Le società possono acquistare la plastica da Social Plastic per usarla nella loro filiera produttiva o iscriversi ai nostri programmi per raggiungere la “plastic neutrality”, cioè per minimizzare l’impronta lasciata dalla plastica sul Pianeta. Entrambe le modalità contribuiscono direttamente alla diffusione delle nostre attività e al raggiungimento del nostro obiettivo. Un consumatore consapevole può usare il suo potere d’acquisto per influire sul modo in cui un prodotto viene realizzato. I milioni di persone che ci seguono chiedono che se un’azienda deve per forza usare la plastica, che sia Social Plastic, ovvero una plastica che abbia trasferito il suo valore nelle mani di chi l’ha raccolta contribuendo a ridurre la povertà e prevenire l’inquinamento degli oceani. 

Come ha accolto la proposta europea di vietare la produzione di imballaggi di plastica monouso?

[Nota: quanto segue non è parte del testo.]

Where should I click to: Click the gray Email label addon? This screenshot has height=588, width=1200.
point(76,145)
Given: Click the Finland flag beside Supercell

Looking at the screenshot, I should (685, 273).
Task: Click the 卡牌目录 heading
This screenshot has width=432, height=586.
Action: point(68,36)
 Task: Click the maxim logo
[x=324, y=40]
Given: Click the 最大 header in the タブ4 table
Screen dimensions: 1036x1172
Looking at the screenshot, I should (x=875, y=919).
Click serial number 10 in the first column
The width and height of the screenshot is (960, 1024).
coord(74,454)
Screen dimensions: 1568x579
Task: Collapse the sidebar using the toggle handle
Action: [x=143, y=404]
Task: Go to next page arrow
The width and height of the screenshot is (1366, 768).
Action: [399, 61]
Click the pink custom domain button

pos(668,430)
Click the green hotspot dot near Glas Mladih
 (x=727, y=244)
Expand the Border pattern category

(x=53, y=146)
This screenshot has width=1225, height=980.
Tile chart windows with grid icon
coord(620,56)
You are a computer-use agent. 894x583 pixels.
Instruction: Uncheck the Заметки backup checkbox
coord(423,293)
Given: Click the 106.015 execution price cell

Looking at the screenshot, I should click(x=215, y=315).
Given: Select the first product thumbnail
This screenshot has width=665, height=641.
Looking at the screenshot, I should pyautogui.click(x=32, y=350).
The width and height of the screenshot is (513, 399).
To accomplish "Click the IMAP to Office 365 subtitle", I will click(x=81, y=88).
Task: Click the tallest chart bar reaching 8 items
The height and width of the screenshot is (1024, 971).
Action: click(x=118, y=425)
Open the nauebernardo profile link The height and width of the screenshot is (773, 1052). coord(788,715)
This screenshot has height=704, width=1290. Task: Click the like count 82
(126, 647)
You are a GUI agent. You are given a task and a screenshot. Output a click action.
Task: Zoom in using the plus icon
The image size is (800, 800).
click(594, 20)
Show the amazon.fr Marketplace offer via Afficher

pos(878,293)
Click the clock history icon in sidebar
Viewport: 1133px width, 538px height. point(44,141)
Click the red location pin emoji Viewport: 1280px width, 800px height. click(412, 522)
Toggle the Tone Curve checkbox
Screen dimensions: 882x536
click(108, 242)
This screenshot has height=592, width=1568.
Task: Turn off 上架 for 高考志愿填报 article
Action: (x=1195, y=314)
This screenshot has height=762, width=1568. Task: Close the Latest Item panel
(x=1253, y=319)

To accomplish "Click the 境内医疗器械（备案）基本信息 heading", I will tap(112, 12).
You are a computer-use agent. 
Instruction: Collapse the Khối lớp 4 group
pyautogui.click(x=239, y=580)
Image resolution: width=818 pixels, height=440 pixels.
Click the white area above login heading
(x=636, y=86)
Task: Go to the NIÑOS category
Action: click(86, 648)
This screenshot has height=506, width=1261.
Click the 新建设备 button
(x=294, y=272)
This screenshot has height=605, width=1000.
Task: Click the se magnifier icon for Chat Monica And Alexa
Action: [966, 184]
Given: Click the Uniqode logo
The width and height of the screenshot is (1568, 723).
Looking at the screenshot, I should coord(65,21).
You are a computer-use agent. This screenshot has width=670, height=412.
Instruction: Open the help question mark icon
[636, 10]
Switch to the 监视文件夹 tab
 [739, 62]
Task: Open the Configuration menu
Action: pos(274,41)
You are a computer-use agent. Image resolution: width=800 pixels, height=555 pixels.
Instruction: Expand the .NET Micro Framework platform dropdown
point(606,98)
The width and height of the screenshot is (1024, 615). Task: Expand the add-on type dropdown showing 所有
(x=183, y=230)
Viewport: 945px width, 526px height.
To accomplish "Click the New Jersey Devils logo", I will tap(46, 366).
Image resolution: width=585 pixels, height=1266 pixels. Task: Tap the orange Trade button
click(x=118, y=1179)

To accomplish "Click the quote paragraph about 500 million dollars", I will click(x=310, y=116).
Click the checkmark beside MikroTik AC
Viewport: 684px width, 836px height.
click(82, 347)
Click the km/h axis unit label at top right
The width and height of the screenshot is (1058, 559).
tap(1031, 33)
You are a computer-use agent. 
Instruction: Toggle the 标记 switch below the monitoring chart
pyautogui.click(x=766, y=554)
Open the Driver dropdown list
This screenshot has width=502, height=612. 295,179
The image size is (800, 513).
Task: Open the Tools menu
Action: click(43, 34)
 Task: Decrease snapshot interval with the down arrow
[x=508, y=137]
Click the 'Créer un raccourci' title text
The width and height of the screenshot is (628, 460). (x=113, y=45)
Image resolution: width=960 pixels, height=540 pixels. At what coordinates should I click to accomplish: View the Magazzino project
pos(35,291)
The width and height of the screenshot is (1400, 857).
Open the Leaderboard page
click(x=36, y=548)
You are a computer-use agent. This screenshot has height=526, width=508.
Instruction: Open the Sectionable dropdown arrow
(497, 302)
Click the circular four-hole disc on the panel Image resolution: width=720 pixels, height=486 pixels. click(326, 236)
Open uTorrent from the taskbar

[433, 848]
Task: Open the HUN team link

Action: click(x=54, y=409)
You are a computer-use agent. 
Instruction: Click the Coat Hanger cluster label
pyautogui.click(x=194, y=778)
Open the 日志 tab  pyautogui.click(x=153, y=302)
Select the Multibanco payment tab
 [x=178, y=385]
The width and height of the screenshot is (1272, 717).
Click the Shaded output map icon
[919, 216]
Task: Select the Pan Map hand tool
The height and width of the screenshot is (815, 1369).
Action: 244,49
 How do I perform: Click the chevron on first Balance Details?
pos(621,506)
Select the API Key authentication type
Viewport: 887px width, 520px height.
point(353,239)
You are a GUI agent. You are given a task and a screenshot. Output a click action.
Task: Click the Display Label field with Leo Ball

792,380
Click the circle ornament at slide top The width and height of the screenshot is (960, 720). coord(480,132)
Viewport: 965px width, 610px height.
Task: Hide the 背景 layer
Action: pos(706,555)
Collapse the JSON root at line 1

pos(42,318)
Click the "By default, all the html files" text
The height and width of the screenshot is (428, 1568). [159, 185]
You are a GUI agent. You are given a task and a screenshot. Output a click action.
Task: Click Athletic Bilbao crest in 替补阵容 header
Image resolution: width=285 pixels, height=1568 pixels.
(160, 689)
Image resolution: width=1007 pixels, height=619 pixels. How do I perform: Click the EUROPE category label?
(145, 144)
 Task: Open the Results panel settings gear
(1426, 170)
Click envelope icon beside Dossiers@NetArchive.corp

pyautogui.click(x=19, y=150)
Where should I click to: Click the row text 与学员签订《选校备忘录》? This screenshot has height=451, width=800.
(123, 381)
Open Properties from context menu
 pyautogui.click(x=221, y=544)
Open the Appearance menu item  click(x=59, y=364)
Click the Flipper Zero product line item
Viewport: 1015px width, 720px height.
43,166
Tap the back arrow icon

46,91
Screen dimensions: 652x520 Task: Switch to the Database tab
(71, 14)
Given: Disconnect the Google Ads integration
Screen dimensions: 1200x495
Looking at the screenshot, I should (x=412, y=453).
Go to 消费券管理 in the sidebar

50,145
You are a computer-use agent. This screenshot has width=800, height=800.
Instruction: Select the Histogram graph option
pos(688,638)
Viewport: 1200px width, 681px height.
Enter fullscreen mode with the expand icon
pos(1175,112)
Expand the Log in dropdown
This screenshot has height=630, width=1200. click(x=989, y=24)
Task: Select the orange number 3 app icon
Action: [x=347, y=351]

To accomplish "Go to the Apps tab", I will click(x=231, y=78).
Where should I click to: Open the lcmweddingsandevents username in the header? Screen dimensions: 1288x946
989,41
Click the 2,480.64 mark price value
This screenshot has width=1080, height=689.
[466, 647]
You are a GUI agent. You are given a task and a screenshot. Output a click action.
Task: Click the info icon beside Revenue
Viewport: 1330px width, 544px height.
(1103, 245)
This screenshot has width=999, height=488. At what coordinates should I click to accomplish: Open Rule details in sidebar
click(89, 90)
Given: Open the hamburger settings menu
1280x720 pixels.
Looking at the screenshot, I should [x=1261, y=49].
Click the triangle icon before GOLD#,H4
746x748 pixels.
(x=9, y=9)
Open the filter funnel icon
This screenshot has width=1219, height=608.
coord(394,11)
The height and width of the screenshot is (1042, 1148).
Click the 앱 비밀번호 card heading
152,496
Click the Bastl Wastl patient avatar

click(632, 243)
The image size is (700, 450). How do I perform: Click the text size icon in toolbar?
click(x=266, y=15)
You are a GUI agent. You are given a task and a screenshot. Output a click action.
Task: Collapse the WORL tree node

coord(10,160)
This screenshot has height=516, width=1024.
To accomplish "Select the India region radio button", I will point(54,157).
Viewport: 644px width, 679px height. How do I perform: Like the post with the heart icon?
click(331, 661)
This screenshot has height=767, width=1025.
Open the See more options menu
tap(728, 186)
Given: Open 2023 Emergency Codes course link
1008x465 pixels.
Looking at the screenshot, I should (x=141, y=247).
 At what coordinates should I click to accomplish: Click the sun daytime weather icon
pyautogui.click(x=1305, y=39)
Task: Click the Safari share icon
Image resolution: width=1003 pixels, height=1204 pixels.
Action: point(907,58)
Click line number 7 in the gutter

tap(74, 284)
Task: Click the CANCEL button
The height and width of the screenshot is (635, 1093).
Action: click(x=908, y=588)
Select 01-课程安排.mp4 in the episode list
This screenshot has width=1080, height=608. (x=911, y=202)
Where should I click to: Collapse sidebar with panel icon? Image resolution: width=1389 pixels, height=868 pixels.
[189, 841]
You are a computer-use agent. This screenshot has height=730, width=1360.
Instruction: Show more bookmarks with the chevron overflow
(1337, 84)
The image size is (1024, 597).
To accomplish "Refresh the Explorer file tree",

Per salvare i nostri oceani e la Terra c’è bisogno di una molteplicità di soluzioni e noi incoraggiamo ogni forma di dialogo per migliorare il nostro modo di operare. Ci concentriamo su come riciclare la plastica, nella speranza che i leader, chi fa le leggi e i consumatori rivedano il loro concetto di consumo di plastica.